The beauty of the Prize Bowl is that it can be done anywhere, by volunteers and funded by local resources. We’ve done it using faith-based groups or community groups. Local businesses and groups donated the rewards and prizes. For the faithful Network readers, the Prize Bowl is particularly effective for adolescents. To get the community moving on this powerful, proven strategy: read up on the materials, shout about it to law-enforcement and the medical people. Go see your elected officials, and tell them to call their governor’s office about using the Cure’s money for the Prize Bowl.
PS. The Prize Bowl procedures are in the public domain, and there are entities that can provide training and support on using it. Most communities can get prizes donated by local businesses and employers, which is what I’ve done in multiple jurisdictions.

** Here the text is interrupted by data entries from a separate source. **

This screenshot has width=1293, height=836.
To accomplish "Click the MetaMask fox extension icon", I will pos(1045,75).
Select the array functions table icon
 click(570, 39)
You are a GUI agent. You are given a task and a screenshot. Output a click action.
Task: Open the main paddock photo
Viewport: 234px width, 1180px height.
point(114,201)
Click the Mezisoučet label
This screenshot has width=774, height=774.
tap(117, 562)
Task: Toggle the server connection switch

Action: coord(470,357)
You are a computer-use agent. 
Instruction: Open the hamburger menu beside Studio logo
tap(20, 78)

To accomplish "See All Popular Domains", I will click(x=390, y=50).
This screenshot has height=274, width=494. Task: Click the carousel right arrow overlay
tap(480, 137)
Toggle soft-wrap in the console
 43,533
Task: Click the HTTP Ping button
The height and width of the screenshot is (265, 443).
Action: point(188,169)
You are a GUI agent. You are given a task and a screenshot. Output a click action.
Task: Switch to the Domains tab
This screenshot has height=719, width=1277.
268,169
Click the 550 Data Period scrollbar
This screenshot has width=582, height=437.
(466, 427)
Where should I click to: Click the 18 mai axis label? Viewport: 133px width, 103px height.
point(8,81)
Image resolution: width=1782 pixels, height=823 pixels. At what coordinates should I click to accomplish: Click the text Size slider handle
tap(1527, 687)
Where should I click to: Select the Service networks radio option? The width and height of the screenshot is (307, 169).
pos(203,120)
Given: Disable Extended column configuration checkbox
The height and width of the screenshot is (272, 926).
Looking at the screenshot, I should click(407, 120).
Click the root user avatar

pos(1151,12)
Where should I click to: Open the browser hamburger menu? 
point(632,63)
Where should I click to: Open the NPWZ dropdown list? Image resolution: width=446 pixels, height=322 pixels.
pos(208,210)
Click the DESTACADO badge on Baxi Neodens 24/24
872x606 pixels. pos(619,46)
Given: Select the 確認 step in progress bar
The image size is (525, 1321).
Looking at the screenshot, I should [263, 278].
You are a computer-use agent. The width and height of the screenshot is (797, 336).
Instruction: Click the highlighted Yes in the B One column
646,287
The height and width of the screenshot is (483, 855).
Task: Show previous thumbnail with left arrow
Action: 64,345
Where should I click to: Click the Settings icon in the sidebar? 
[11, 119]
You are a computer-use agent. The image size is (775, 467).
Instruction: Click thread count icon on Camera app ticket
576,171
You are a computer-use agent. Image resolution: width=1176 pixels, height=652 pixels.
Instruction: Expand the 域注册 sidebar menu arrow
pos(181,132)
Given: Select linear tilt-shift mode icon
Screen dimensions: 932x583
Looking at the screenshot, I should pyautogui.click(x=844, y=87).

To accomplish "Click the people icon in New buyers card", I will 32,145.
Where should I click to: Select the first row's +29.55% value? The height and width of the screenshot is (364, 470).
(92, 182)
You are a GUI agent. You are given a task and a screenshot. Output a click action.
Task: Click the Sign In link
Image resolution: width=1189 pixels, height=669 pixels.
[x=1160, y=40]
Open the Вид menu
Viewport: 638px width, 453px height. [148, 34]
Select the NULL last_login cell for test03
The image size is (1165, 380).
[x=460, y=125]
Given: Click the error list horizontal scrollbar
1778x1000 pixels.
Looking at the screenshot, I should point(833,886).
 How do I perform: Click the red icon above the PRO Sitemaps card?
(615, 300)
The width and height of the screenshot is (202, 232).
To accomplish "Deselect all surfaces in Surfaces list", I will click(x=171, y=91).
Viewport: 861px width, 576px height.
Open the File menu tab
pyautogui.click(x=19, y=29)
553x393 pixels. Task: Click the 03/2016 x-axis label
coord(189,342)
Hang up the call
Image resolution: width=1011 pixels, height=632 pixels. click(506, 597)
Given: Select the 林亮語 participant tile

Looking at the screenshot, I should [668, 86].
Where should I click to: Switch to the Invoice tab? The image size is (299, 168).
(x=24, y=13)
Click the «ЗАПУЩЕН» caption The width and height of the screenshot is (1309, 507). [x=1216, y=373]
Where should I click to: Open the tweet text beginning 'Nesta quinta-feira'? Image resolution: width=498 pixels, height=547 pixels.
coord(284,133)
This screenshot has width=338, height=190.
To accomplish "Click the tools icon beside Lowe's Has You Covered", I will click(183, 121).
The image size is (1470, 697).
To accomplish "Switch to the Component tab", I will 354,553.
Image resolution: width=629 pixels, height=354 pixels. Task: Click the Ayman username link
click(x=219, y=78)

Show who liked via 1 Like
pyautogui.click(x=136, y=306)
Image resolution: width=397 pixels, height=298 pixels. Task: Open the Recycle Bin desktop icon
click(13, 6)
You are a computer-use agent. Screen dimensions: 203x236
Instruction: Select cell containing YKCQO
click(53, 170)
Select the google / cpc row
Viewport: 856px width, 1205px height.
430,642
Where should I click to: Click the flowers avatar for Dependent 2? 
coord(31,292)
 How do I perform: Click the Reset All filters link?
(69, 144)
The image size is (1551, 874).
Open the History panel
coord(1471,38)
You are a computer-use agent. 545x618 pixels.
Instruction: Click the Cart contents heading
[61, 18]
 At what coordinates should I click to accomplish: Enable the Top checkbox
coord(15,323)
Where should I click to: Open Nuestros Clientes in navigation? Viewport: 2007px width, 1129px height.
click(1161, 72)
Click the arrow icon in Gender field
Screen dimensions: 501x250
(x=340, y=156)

Dennis Embry, President/Senior Scientist at PAXIS Institute – Dennis D. Embry is a prominent prevention scientist in the United States and Canada, trained as clinician and developmental and child psychologist. He is president/senior scientist at PAXIS Institute in Tucson, Arizona. Dennis Embry serves on the scientific advisory board for the Children’s Mental Health Network, the board of the Federation of Families for Children’s Mental Health, and the National Advisory Council of the U.S. Center for Mental Health Advisory Council.